🤖 AI Summary
This work addresses the challenge of achieving efficient and deterministic machine unlearning in large language models, which is hindered by the entanglement of user data within shared model weights. To resolve this, the authors propose a three-tier architecture comprising a static base model, composable domain-expert LoRA adapters, and deletable user-specific agents, thereby decoupling user data from shared parameters. This design enables precise, deletion-based unlearning while preserving personalization capabilities. The approach inherently isolates user data, eliminates cross-user contamination, and provides natural robustness against model inversion and membership inference attacks.
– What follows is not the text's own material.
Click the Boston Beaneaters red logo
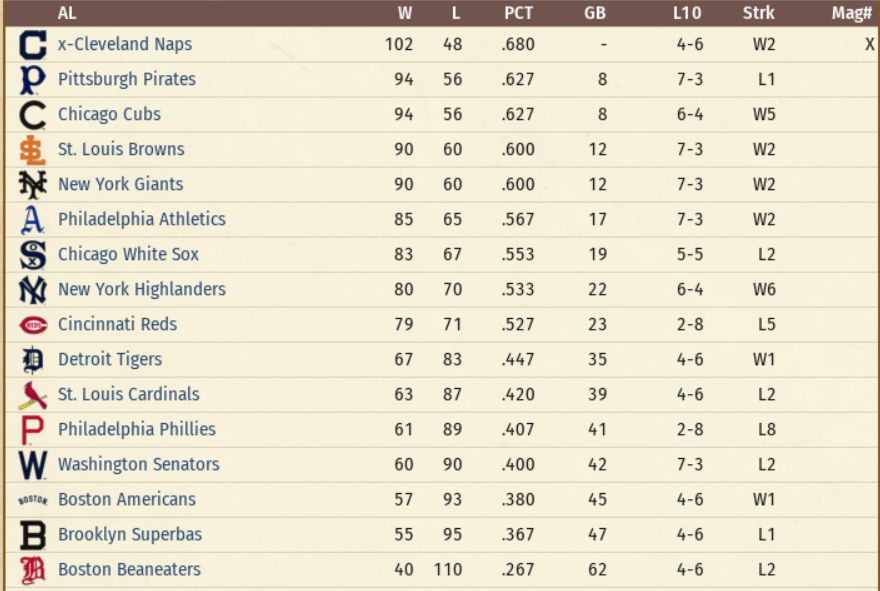click(x=33, y=570)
Evaluated on Phi-3.5-mini and Llama-3.1-8B, the method demonstrates that post-deletion model outputs closely match baseline distributions (KL divergence ≈ 0.21 nats, with 82–89% statistical pass rates), achieving a practical balance between personalized performance and strong privacy guarantees.
📝 Abstract
Current model training approaches incorporate user information directly into shared weights, making individual data removal computationally infeasible without retraining. This paper presents a three-layer architecture that decouples personal data from shared weights by combining a static base model, composable domain-expert LoRA adapters that shape behavior without imparting user data, and per-user proxy artefacts whose deletion constitutes deterministic unlearning. Evaluation on Phi-3.5-mini and Llama-3.1-8B confirms per-user differentiation in which personal data influences outputs while remaining isolated, verified by a return to baseline after proxy removal (KL divergence of approximately 0.21 nats, 82-89% verification pass rate) and near-zero cross-user contamination. Because user-specific information never enters shared weights, the architecture mitigates model inversion, membership inference, and training-data extraction against shared model components by construction. The approach converts machine unlearning from an intractable weight-editing problem into a deterministic deletion operation that preserves personalization alongside privacy-enhancing guarantees and is compatible with differentially private stochastic gradient descent (DP-SGD) for privacy-preserving shared model improvement.